Ну а когда спать ложились, долго балагурили. Чаще всего вспоминали довоенную жизнь, счастливее и прекраснее которой, как нам тогда казалось, и быть не могло. Вспоминали родных и близких, рассказывали о мечтах и планах, сбыться которым помешала война, вслух представляли, какая жизнь настанет потом, после войны, после Победы.
Я часто оставался с разведчиками на ночь и в те часы душевных откровений внимательно слушал, познавая прошлое своих подчиненных, чаяния и помыслы этих славных, замечательных ребят, большинство из которых были моими сверстниками. Но не всегда удавалось только слушать — нередко разведчики, особенно молодые, просили что-либо рассказать о себе. Я замечал, что парни, пришедшие в армию в конце 43-го и в 44-м годах, очень интересовались боями под Москвой и Сталинградом, на Курской дуге, при форсировании Днепра. Расспрашивали до мелочей, словно хотели постигнуть все, что мы тогда пережили, хотя бы мысленно пройти тот трудный огненный путь, перенять у нас хотя бы частичку фронтового опыта.
* * *
В первой половине августа 1944 года меня приняли в члены ВКП(б) и вскоре, спустя, наверное, неделю, вызвали в политотдел дивизии для вручения партийного билета. Наконец-то свершилась мечта!

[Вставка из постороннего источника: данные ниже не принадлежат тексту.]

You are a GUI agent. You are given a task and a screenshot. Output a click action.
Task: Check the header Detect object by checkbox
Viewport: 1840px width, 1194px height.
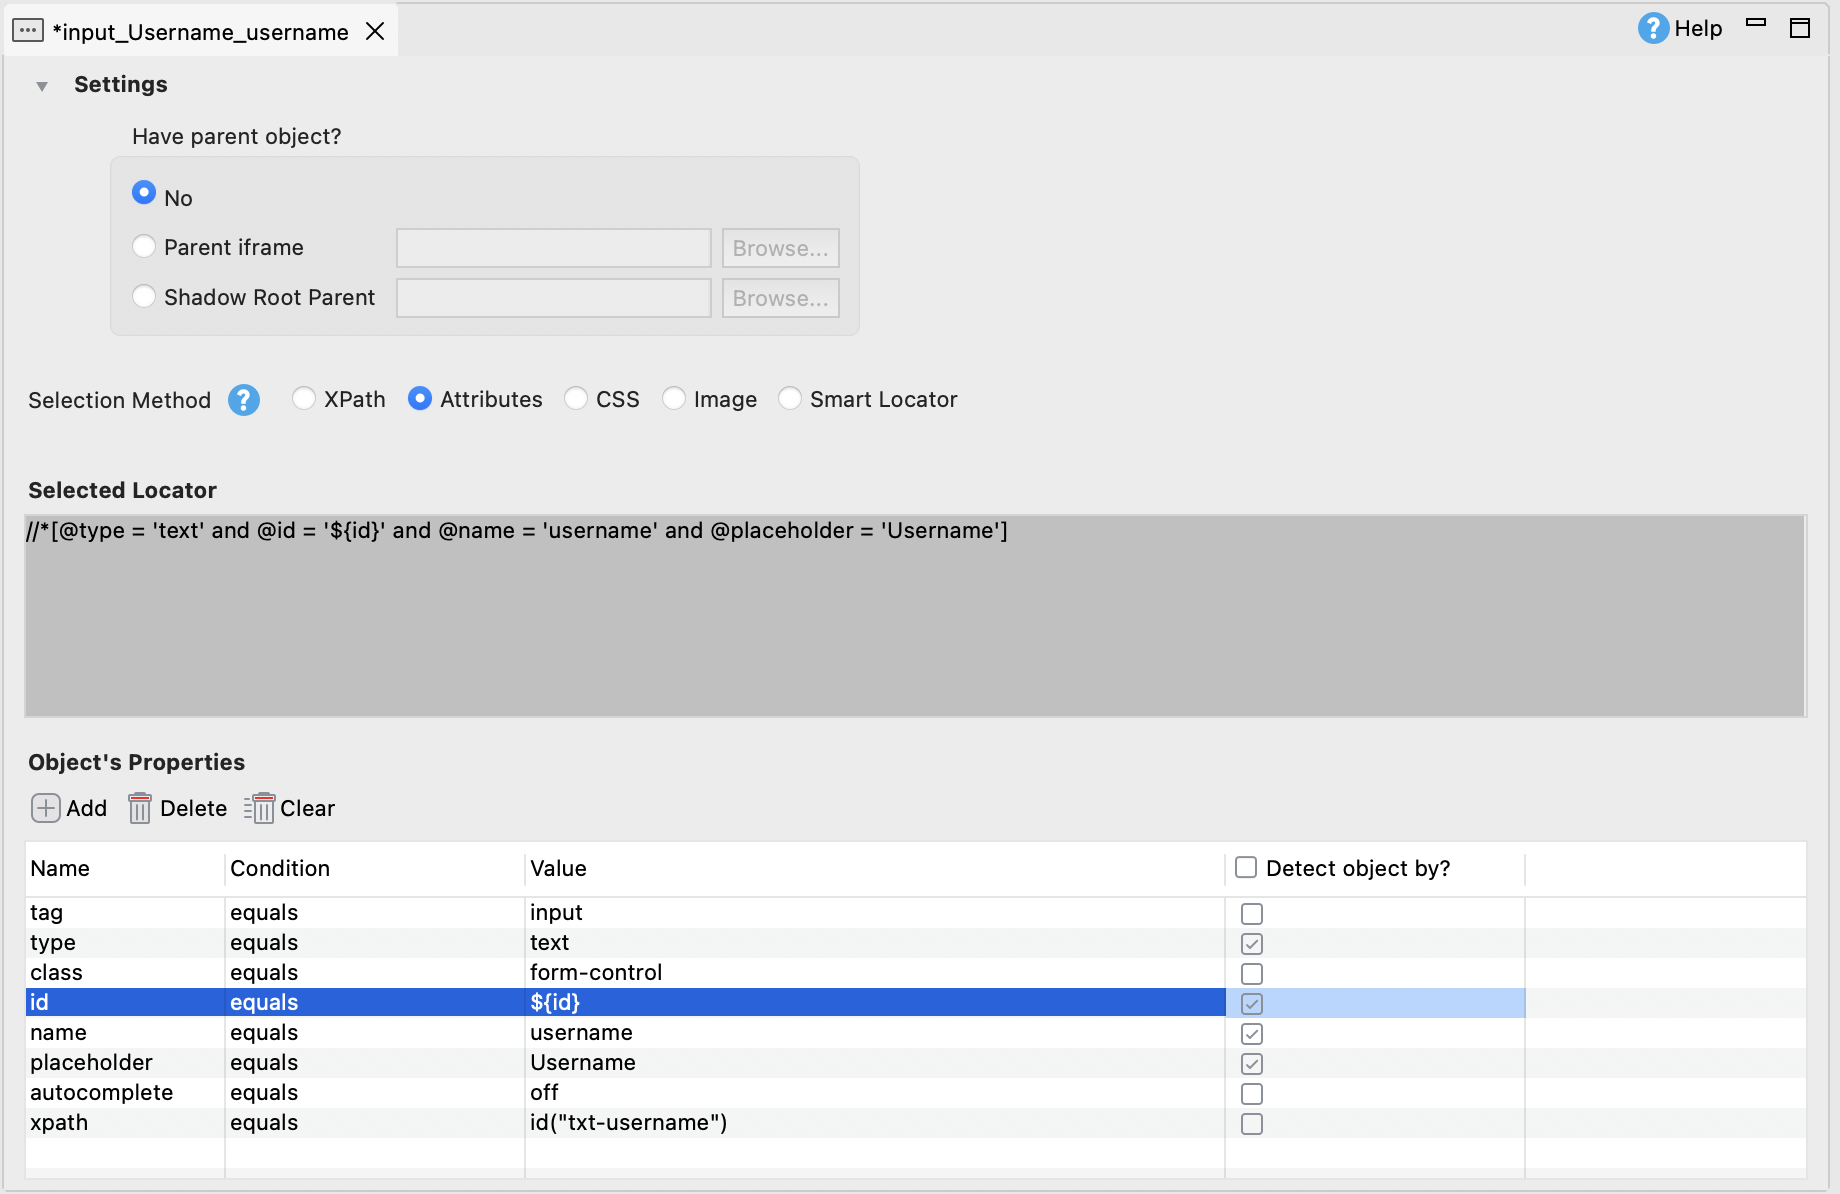click(x=1245, y=868)
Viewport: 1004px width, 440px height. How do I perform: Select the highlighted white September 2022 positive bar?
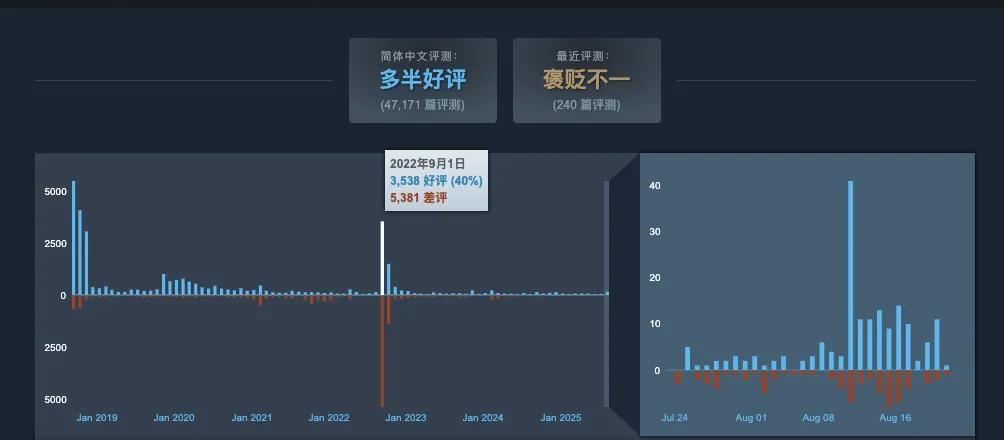pyautogui.click(x=382, y=258)
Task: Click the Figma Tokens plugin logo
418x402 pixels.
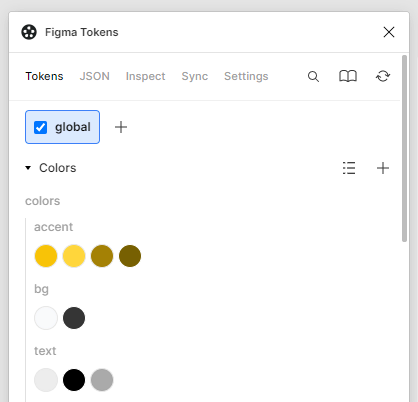Action: [29, 32]
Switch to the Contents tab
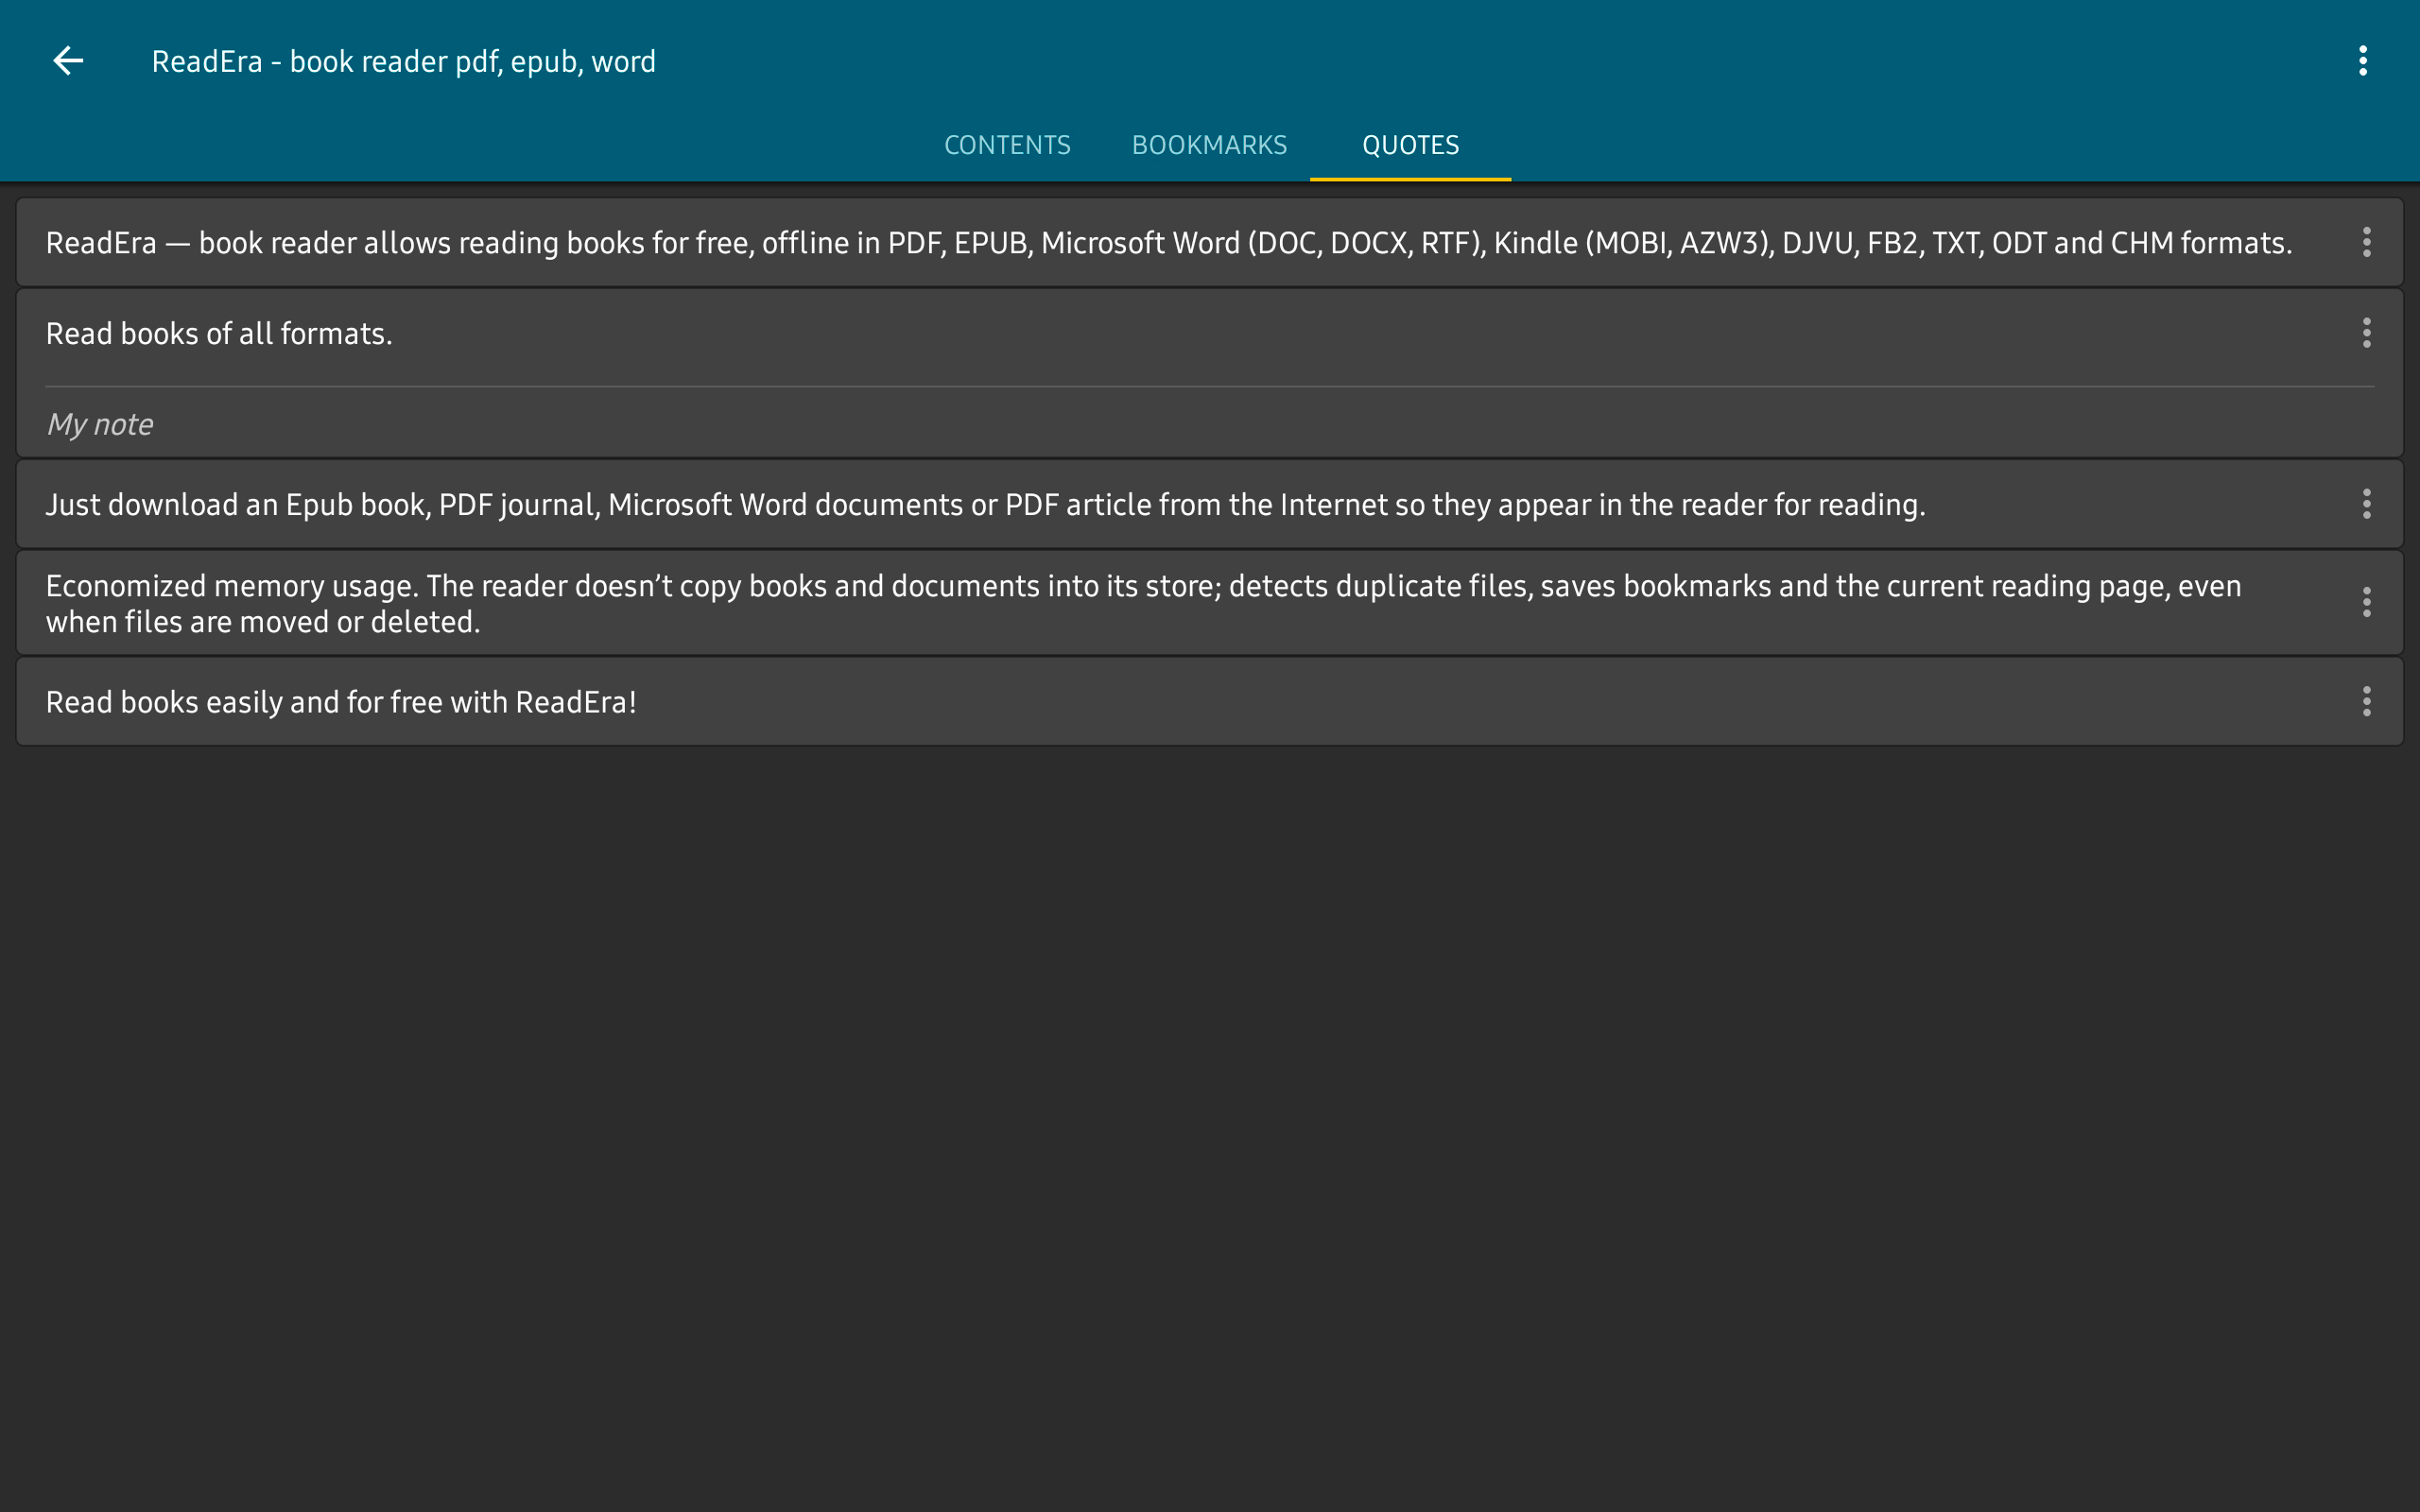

Мой кандидатский стаж явно затянулся, и хотя были на то объективные причины: то лечение в госпитале, то бои в тылу противника в районе высоты 610, то учения, сборы, регулярные поиски, я все же беспокоился, думая о том, что обо мне или забыли, или считают, что испытательный срок не выдерживаю, как положено... Когда выпадали свободные от разведки ночи, я нередко перебирал в памяти день за днем, начиная с того, студеного декабрьского дня 1943 года, когда получил кандидатскую карточку, и судом своей совести оценивал каждый свой поступок, каждый бой, в котором участвовал.